Image Source: Getty / Emma McIntyre
Trigger warning: The following story contains mentions of conversion therapy, religious shame, and suicidal ideation.
Pride Month is a celebration, but it’s also a reminder that there’s still substantial work to be done before all members of the LGBTQ+ community feel fully safe and accepted. In an interview published on June 30, Alyson Stoner detailed her experience undergoing gay “conversion therapy,” or “reparative therapy,” the practice of targeting LGBTQ+ youth with the goal of changing their sexual or gender identities. The painful experience came at a time when Alyson was struggling deeply with her sexuality and had fallen in love with a woman for the first time, a pivotal moment that clashed dangerously with her religious upbringing.
“I see the body as something that is shameful, that is not to be trusted. It actually ends up messing with my ability to foster genuine relationships with others and myself.”
“I felt stuck. I felt wretched. I felt like everything was wrong with me, even though I, in my heart of hearts, only desired to be a devoted follower of God,” the Mind Body Pride author told Insider of her experience with conversion therapy, a practice that is currently banned in 20 US states. “So to hear from people you trust, from people you respect, from people you might even aspire to become, that you at your core are ‘rotten,’ ‘abominable’ . . . it just sends you into a spiral — at least for me, because I just wanted to do the right thing.”

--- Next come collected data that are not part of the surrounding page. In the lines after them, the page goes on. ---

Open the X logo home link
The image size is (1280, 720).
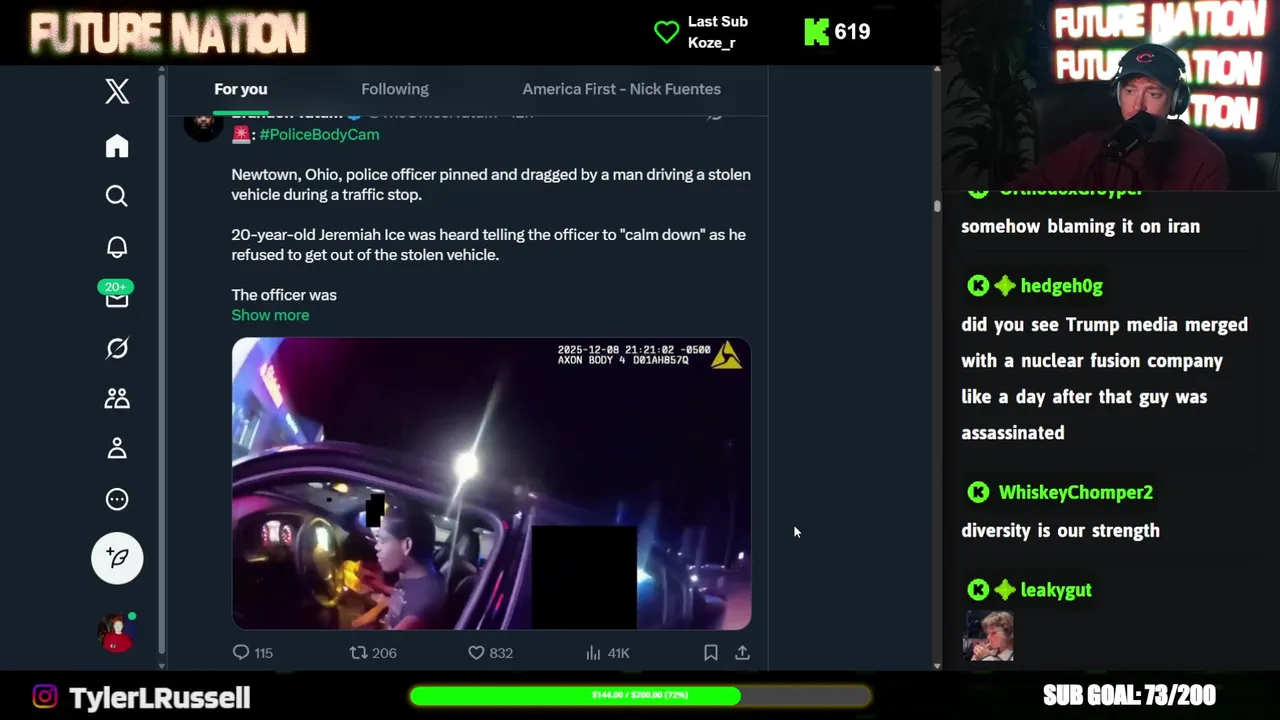click(x=117, y=91)
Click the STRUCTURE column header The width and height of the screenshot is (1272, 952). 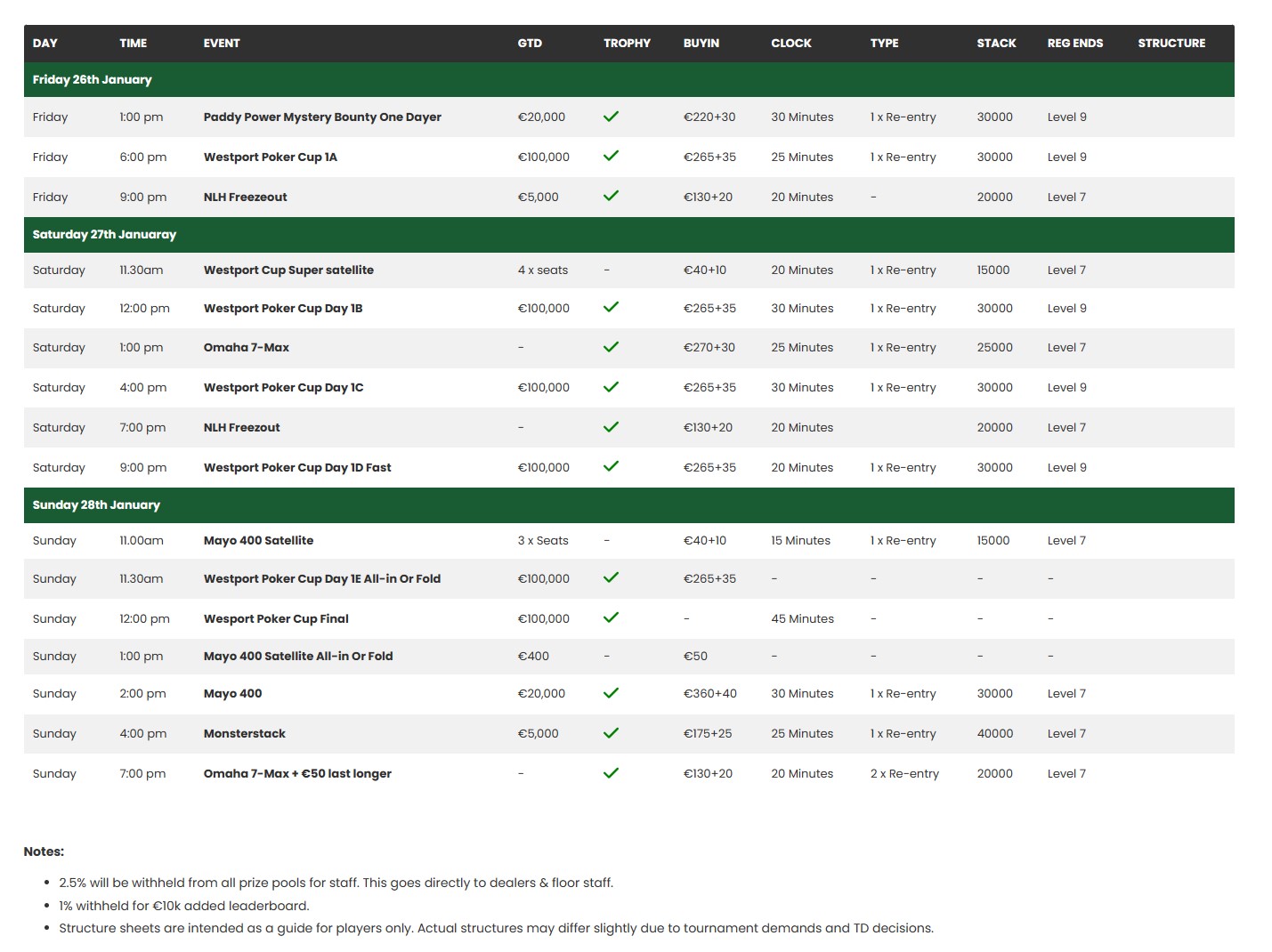(1171, 43)
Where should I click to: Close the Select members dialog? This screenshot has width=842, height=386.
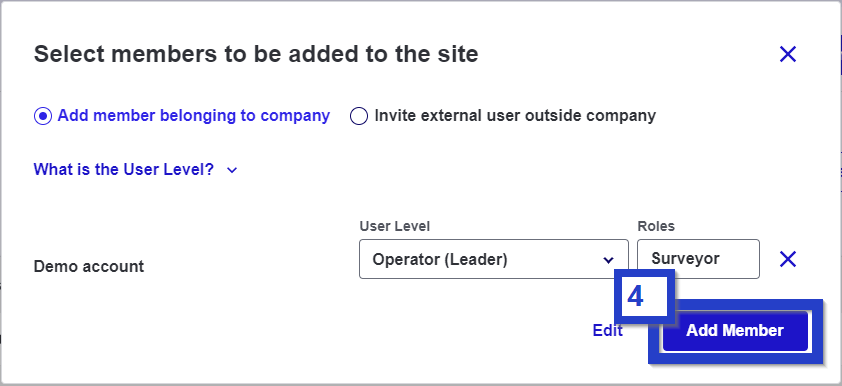(x=788, y=54)
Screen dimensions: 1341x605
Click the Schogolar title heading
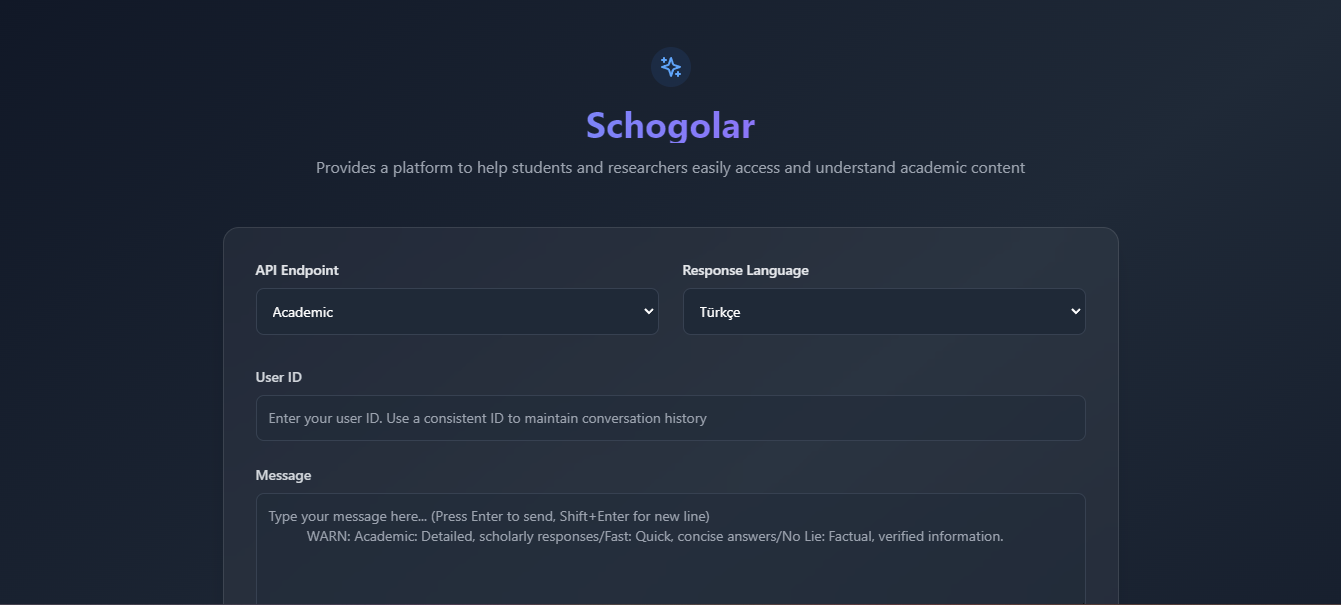[670, 126]
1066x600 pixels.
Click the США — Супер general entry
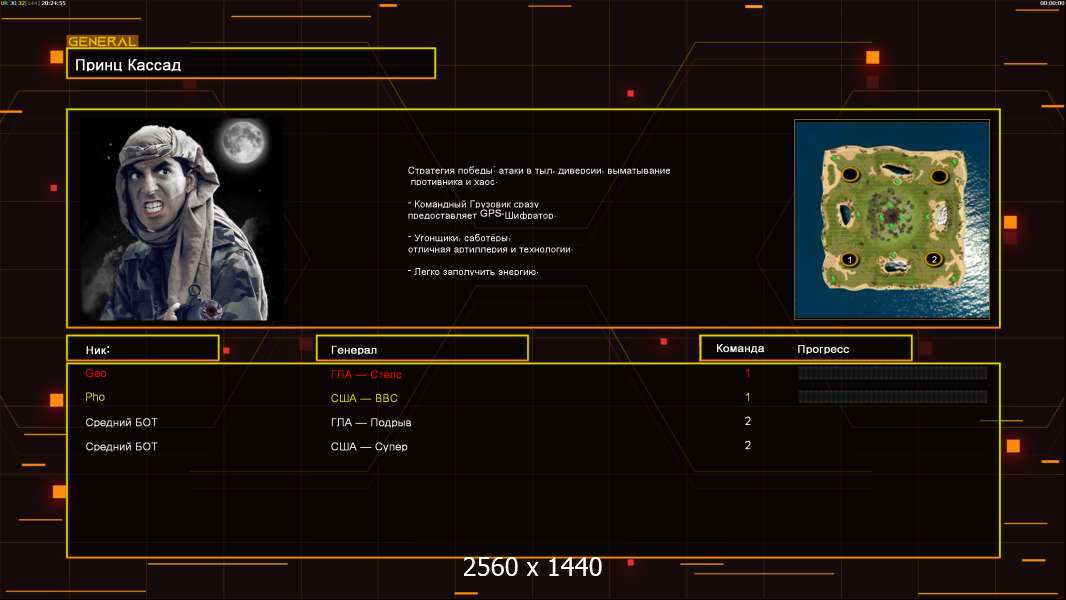368,446
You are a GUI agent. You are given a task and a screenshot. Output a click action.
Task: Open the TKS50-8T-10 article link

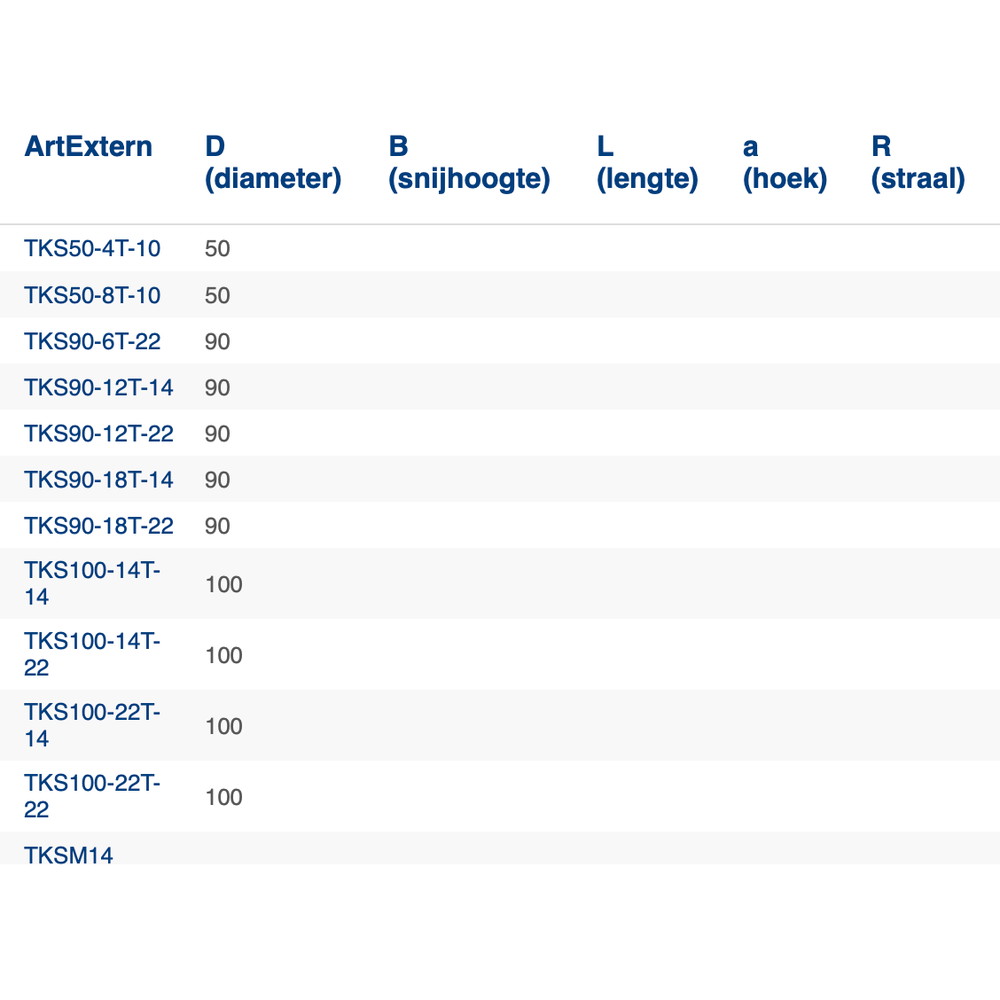[x=92, y=296]
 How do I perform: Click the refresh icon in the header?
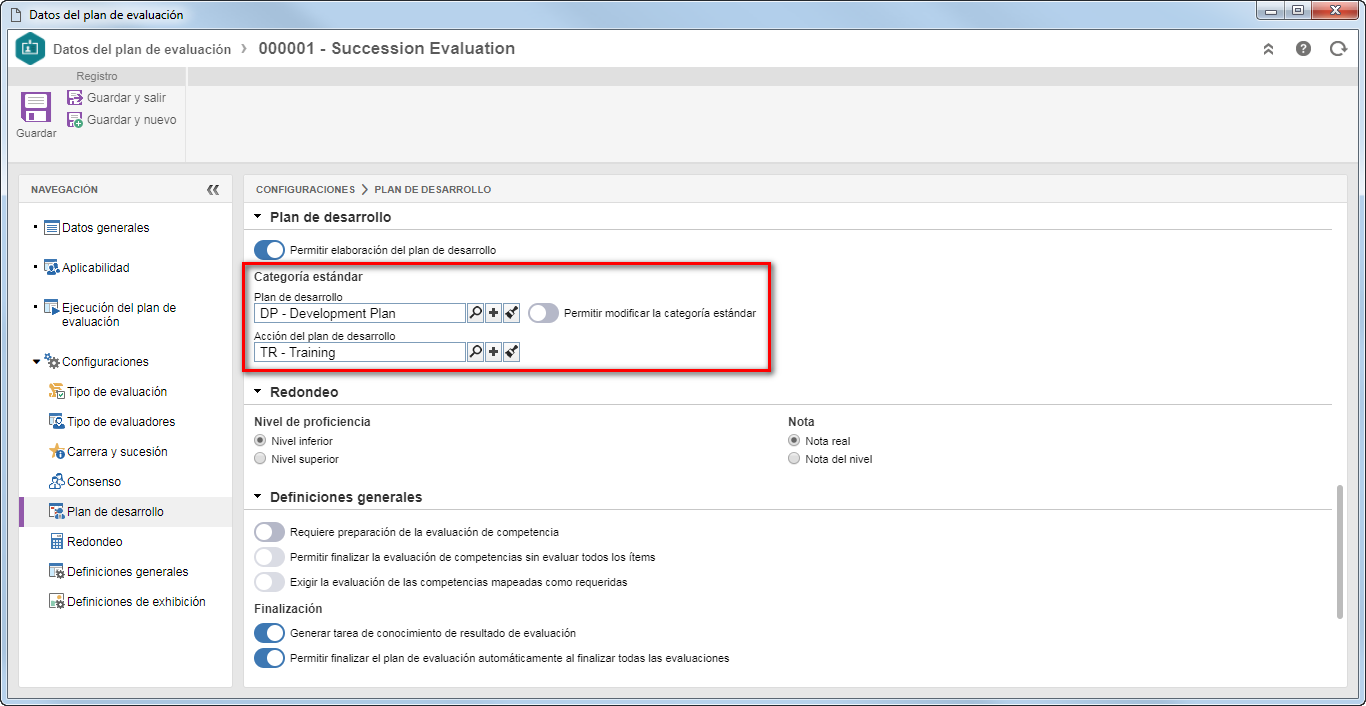pos(1338,48)
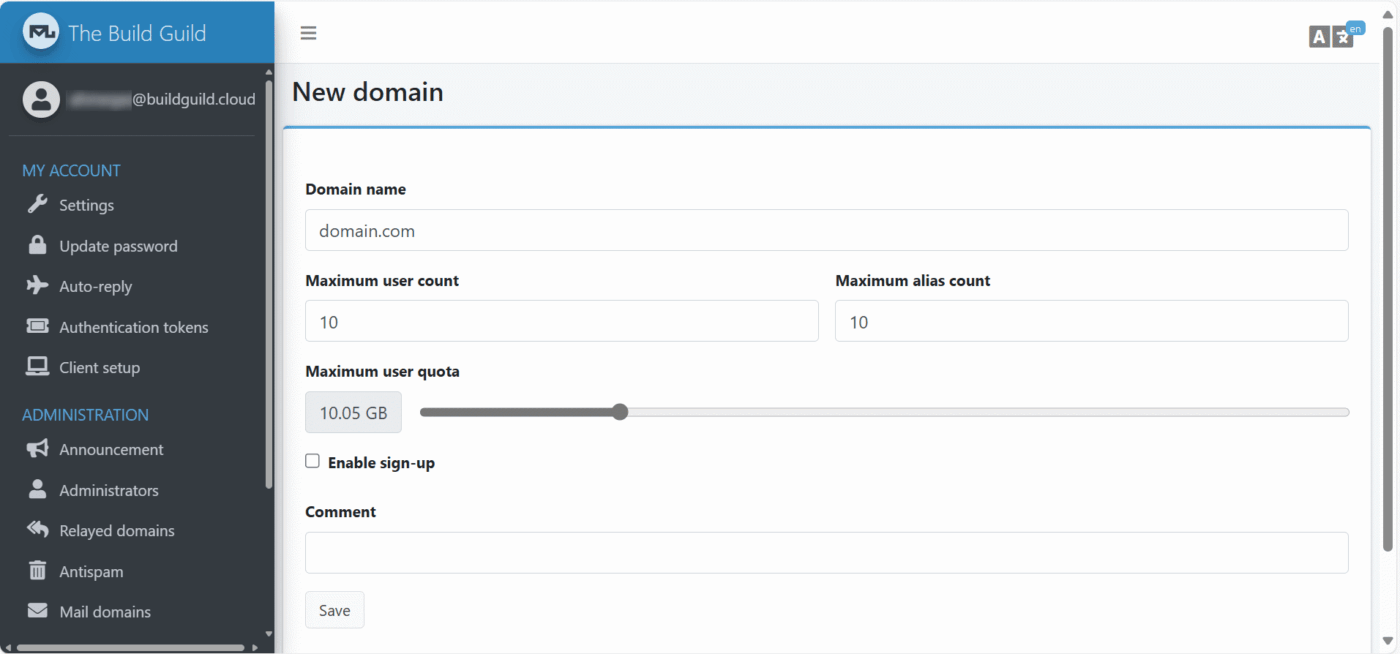Click the Comment text field
This screenshot has width=1400, height=654.
(826, 552)
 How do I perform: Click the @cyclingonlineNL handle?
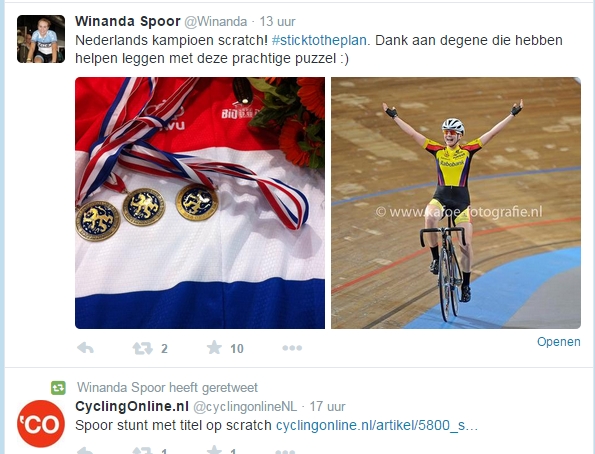[245, 407]
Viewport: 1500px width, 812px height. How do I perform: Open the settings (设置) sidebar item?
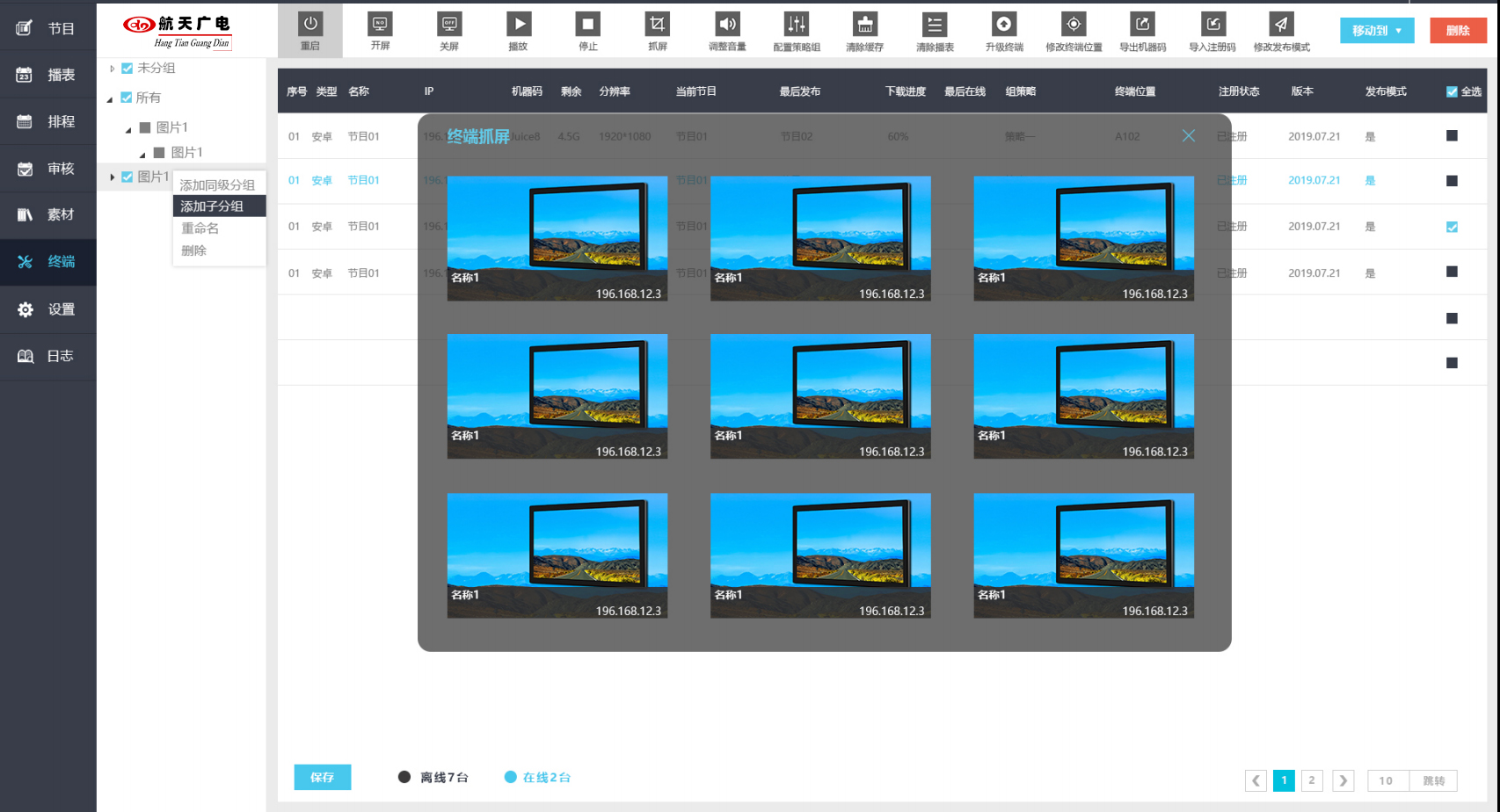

Pressured by her family’s religious ideology, Alyson admitted herself to an “outpatient variation” of conversion therapy, a memory that is still too devastating to fully recall. “My mind doesn’t want to even go there,” she said. “My legs started shaking at the thought of reliving some of it. I know firsthand how dangerous it is for me as someone who had access to therapy and other forms of support. And I still was considering whether my life was worth living or, if everything was wrong with me, then what good was it for me to be around, starting to see myself as someone who only brought harm to other people to society.”
Alyson added that there are mental and emotional scars that do not fade away from the experience, making it difficult for her to recount specific details from the heartbreaking chapter in her life. “It severs the mind-body connection because I see the body as something that is shameful, that is not to be trusted,” she said. “It actually ends up messing with my ability to foster genuine relationships with others and myself, because now I’m suppressing a voice. I’m trying to change something that is, what I now understand, very natural.”
In a personal essay for Teen Vogue in 2018, Alyson, who is pansexual, reflected on the detrimental effects of her religious upbringing on her mental health and her journey to accepting herself, adding that, after much reflection, she is finally able to live her truth openly. “I, Alyson, am attracted to men, women and people who identify in other ways,” she wrote. “I can love people of every gender identity and expression. It is the soul that captivates me. It is the love we can build and the goodness we can contribute to the world by supporting each other’s best journeys.”